I obviously left out a lot of the show tech. I am starting to wonder if my "SNMP Security access violation" issue (another thread) may be overflowing a buffer (stack) and the change of RPS status what triggered it. This one may be a tough nut to crack.

As for the UPS suggestion, I would never consider putting cheapy UPSes on the switches but I do have expensive redundant UPSes in most of my rack rooms. Cheap UPSes are generally unmanaged and yet another point of failure.
OLARU Dan
Trusted Contributor

Re: 16-port 10/100/1000 Module (J4907A) failure

Les,
I don't know why, but my feeling is that SCOOTER _IS_ connected to HP somehow.

Right, SCOOTER? C'mon, you can tell us!!!
Les Ligetfalvy
Esteemed Contributor

Re: 16-port 10/100/1000 Module (J4907A) failure

Looks like Scooter's not 'fessing up.

I made a typo when I said "Now a third mondule on yet another switch failed in slot E"...It was slot C and I have not been able to reproduce the error.

I did get word today from HP on the "trap notification failure on boot" issue and it sounds like I may be getting a fix for Christmas.
Les Ligetfalvy
Esteemed Contributor

Re: 16-port 10/100/1000 Module (J4907A) failure

I feel like this is turning into a blog. :(

Yesterday I took all my switches up to 8.50 and decided I would take them from my test lab and press them into service since I have not been able to repro the module faulting mentioned above.
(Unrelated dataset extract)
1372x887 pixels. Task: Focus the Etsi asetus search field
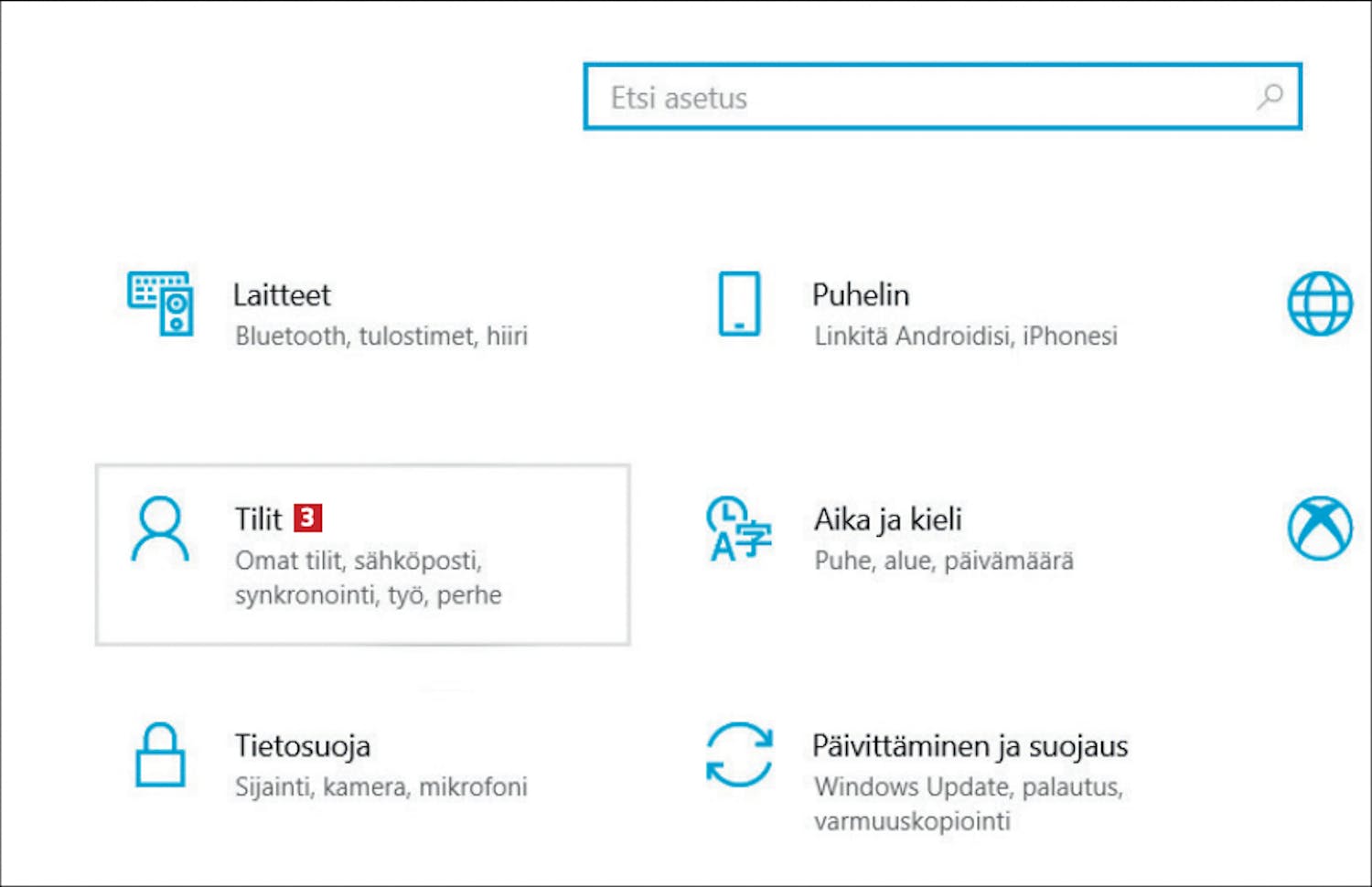point(942,96)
Well, today I mounted three of them into racks and meshed them together. I did not connect any servers or clients yet but did connect it to my Cisco. THey were not up for an hour when a module faulted.

One of the three locations (L3) has only a single UPS so one of the two RPSs was connected to raw town power. There was a scheduled town power outage today and the one (and only) UPS dumped. When that happened, the switch at L3 rebooted and faulted module C. While there is no knowing where in this chain of events the module faulted, there was no trap thrown nor was there any syslog entry.

I guess my old Cisco core and Nortel edge switches will be around for a while longer.